Latest Letter : Fed Poker
Randolph Buss, © copyright 2005
My Cross Questioning
I continue to play devil's advocate with myself as I mull back and forth the pros and cons regarding the ongoing question of whether inflationary or deflationary tendencies await us in the future; everybody seems to have an opinion on this.
After having re-read a number of historical passages along with more contemporary articles, the verdict can only be, I believe, placed into categories of subjectiveness for individuals but based nevertheless on real objective measures of monetary policy.
An individual having the correct monetary assets at a time of deflation will greatly prosper whereas those holding improper assets will likely fail miserably.
This is true of all business cycles, e.g. a Kondratieff 4-Seasons view of cyclical investment seasons verses which financial instruments may be better during the given season. Even now, many argue as to what season we are currently in and therefore what assets or instruments are best to be holding. Obviously many think buying expensive homes on credit is a winner, many are into bonds and others still are dyed in the wool gold and oil bugs. Besides ones "preferred" asset class, the real (hidden) story remains within the macro backdrop and must be further investigated based on current monetary policy.
To be honest, after reading A LOT of material, the proof of key relationships lies directly in the "chart pudding", as it were. Looking at the housing situation below, we see that since 1970 the houses for sale in the US, taking that as a broad societal indicator of economic pursuit and well-being, the chart becomes subjected to a sustained incline showing no signs of softening or rolling over at present. This is highly unusual in that we could surmise that broad societal behaviour has not drastically changed in that time period with respect to housing. Looking at the very important 10yr. Treasury rate, we see some cross correlation especially at the late 1970s early 1980s peak when interest rates were sky high. Since the time of Fed Governor Volcker and Reaganomics the 10 yr. has been falling.
Yet, we see the number of homes and home prices continually rising and in the past 35 years the average home price has risen 1000% or 10 times. I would wager that most average-worker salaries have not kept pace with that monetary fact.



We know that inflation is caused by an expansion in the quantity of money just as deflation is caused by shrinkage in the quantity of money. Therefore, just to set things straight, we must get the cause and effect nailed down. An increase in overall prices at the petrol station or in the supermarket is not inflation. That is simply price swings which may be caused by supply & demand in the marketplace, e.g. oil supplies are scarce, therefore prices rise, or harvests fail and vegetables are more expensive. This is very noticeable in consumables like PCs and printers. They have dropped dramatically in price. Nobody is screaming about deflation. These are falling in price due to factors like consumer demand, component prices and market saturation. They are not falling in price because nobody has any money.

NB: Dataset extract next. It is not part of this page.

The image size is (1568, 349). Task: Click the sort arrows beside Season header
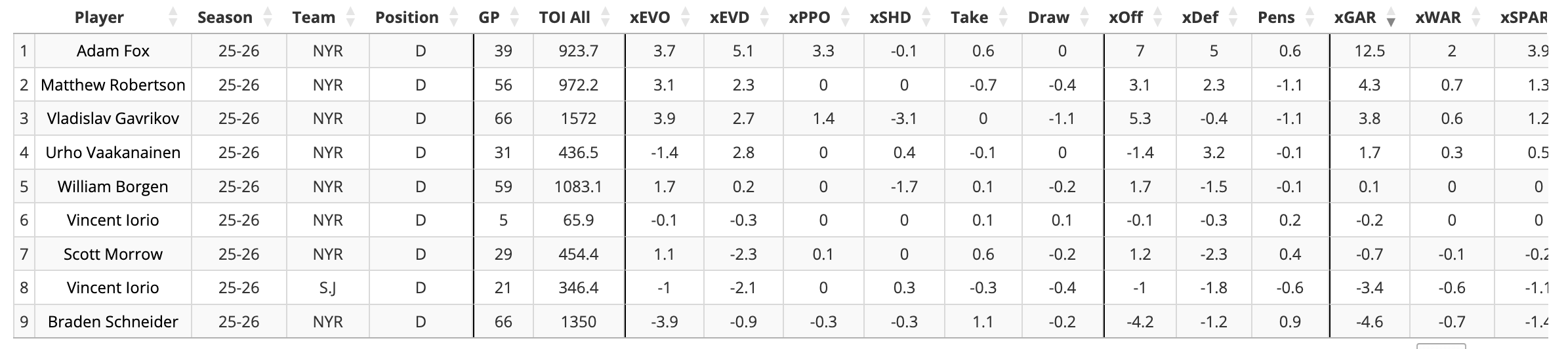(x=267, y=18)
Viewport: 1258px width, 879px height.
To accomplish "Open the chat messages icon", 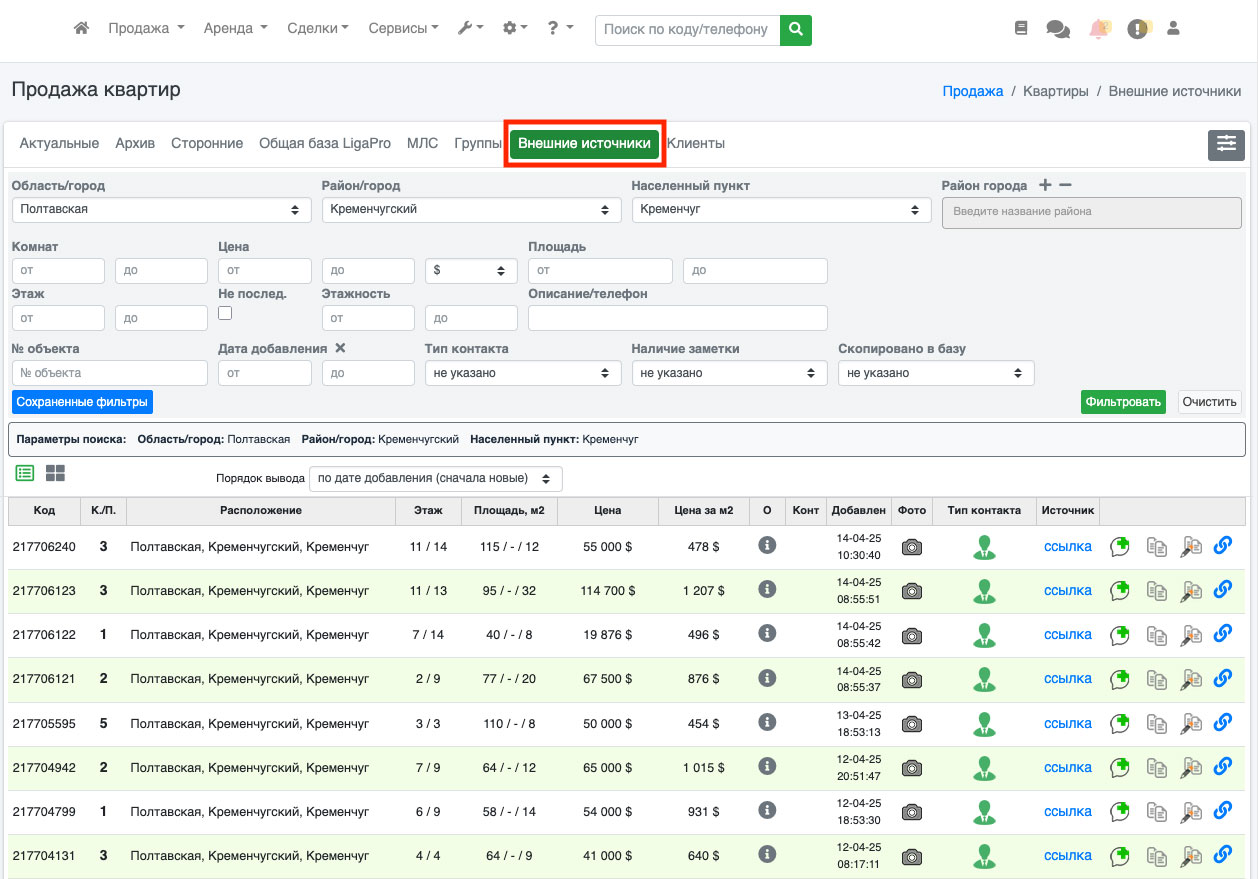I will pyautogui.click(x=1057, y=29).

The interesting facts in the charts below show that indeed, the consumer is strapped for money on both ends even as housing prices continue to climb, which is counterintuitive, since if one has no money, how could prices for expensive items continue to climb incessantly? Both the personal savings rate and the financial obligations as a percentage of disposable income show horrific developments over the last 30 years even as housing prices have increased by 1000% percent. This simply means that persons are farther and farther in debt and have no savings cushion to speak of.

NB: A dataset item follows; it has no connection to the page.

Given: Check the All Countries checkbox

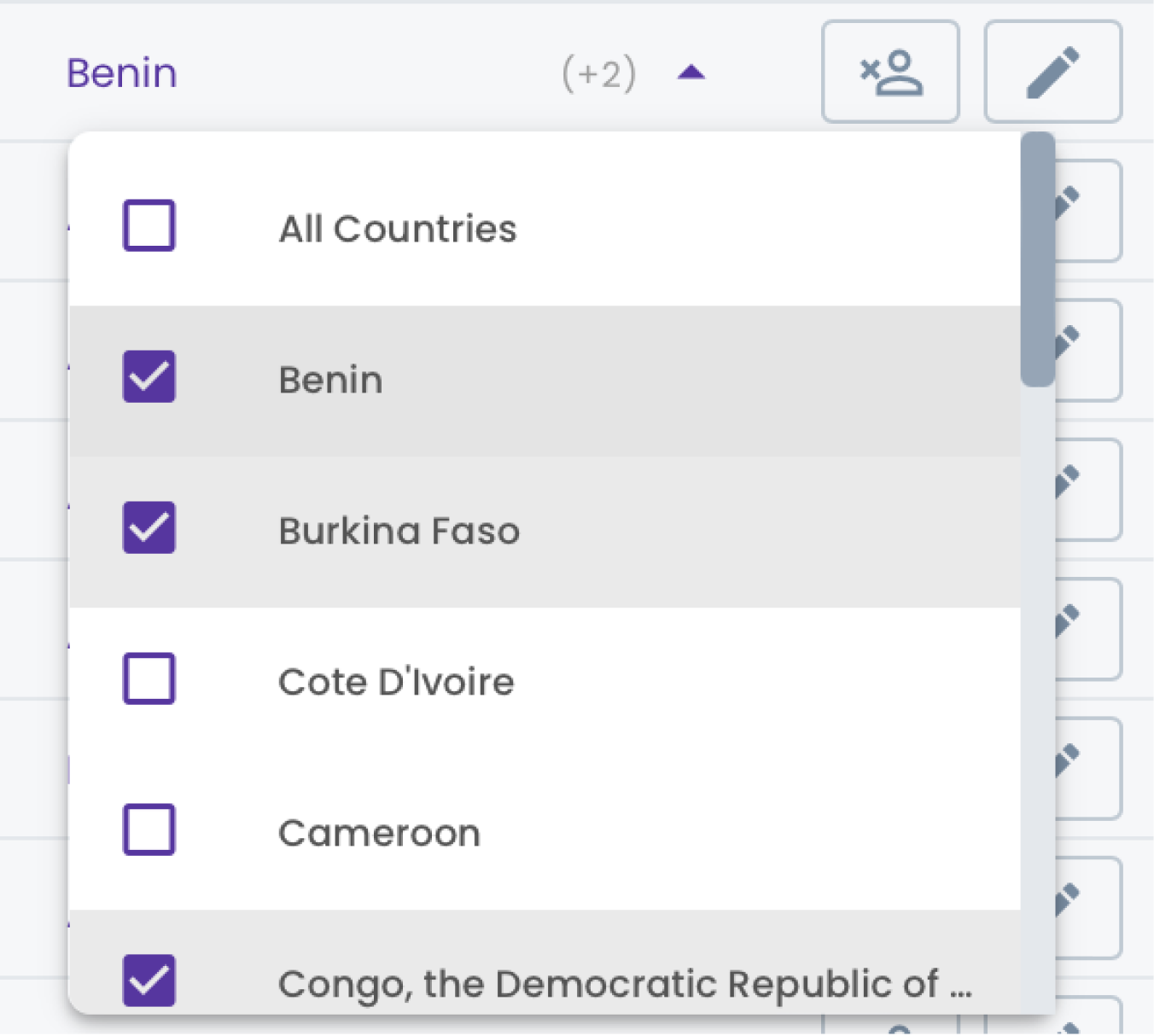Looking at the screenshot, I should 149,226.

How can this be? Some would argue that these are just numbers and do not show the true robustness and flexibility of the US economy. I beg to differ. Facts are facts and cannot be simply distorted or talked away. A very important thing to remember is that in other economies shrinkage often sets in and/or personal savings must increase in order to make up the difference for an economy which spends more than it produces.
Getting back to our original premise, that of inflation or deflation, i.e. what is happening with the money supply?, we see that the "narrow money" M1 has been expanding steadily for the last 35 years at approximately a 700% increase. M3, (the category of the money supply that includes M1 plus M2 as well as all large time deposits, institutional money-market funds, short-term repurchase agreements, along with other larger liquid assets. This is the broadest measure of money; it is used by economists to estimate the entire supply of money within an economy) however, has been growing even faster which could be seen as intuitive since one must take into account extended fractional reserve banking and the growth of financial derivative instruments - this is corroborated in the chart showing growth of 1600% for M3.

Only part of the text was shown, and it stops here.